Q: Can I contest a non-compete clause after being fired from a chiropractic job in FL?
I was fired from my chiropractic job after less than one month before my 90-day probation period ended, for not bringing in any patients. My contract includes a non-compete clause preventing me from practicing chiropractic care within a 20-mile radius of the employer's location for two years. If I decide to open my own practice, how difficult would it be to contest or fight this non-compete agreement?
A:
What you’re dealing with is understandably frustrating, especially after being let go during a probationary period. In Florida, non-compete agreements are enforceable under state law, but only if they are reasonable in scope, duration, and geographic area—and protect a legitimate business interest. Being fired early in your employment, especially before you had a chance to build any client relationships, could make it easier to challenge the enforceability of the clause.
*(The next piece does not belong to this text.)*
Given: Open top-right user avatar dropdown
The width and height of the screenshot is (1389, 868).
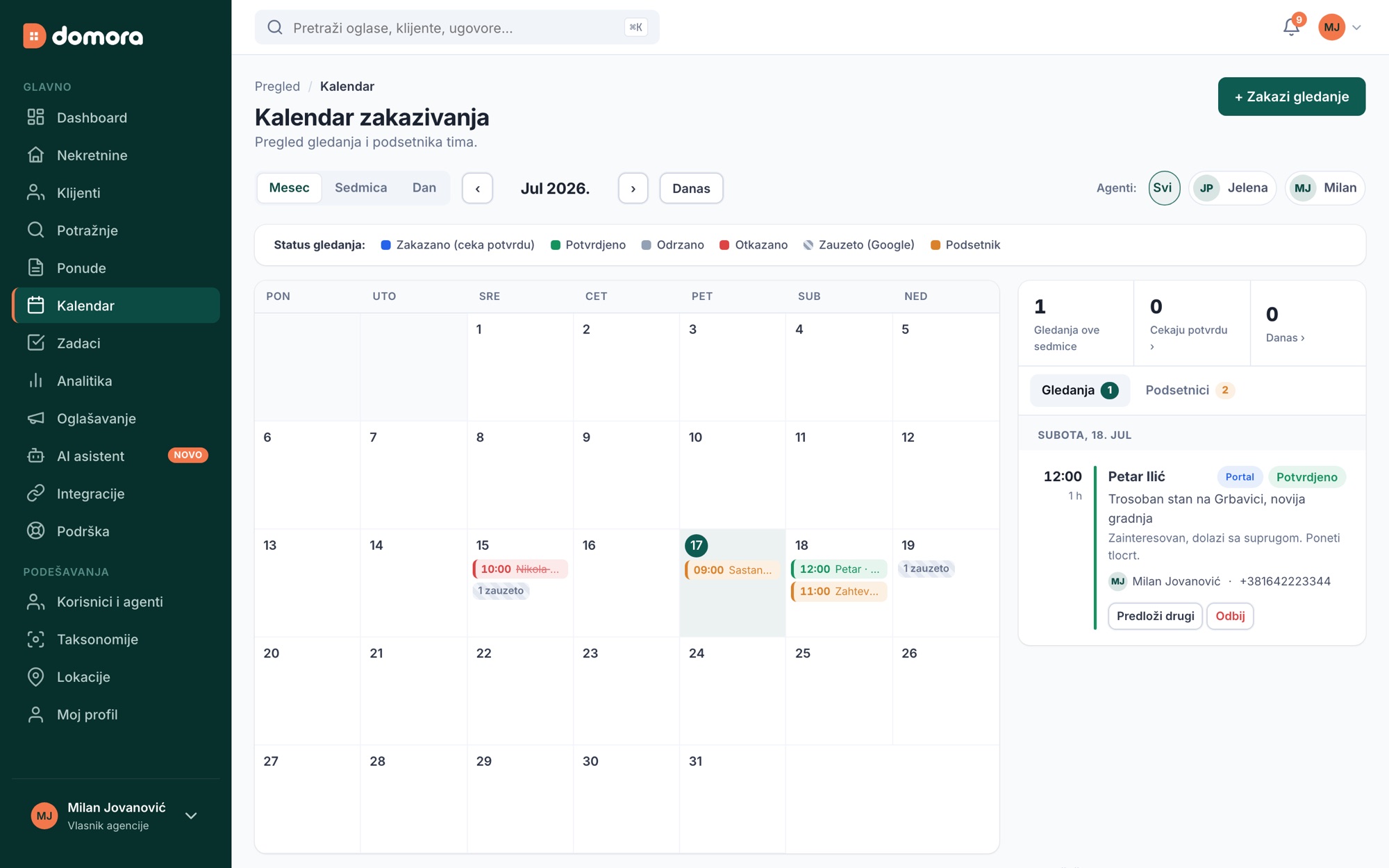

If you didn’t bring in any patients or access sensitive client data, the employer may have a harder time proving the clause is necessary to protect their business. Florida courts will often look at whether the restriction is fair given the circumstances, and a two-year, 20-mile restriction could be seen as excessive for someone who was employed for such a short time. Courts are more likely to enforce non-compete clauses when an employee had access to trade secrets, developed a patient base, or played a key role in the business.
To move forward, start by reviewing the language of the non-compete and gather details about your short employment—especially if no patients were assigned to you. If you decide to open your own practice, there may be a way to negotiate or challenge the clause rather than avoid the area entirely. You've got a good reason to question this restriction, and it’s worth exploring your options fully before feeling boxed in by it.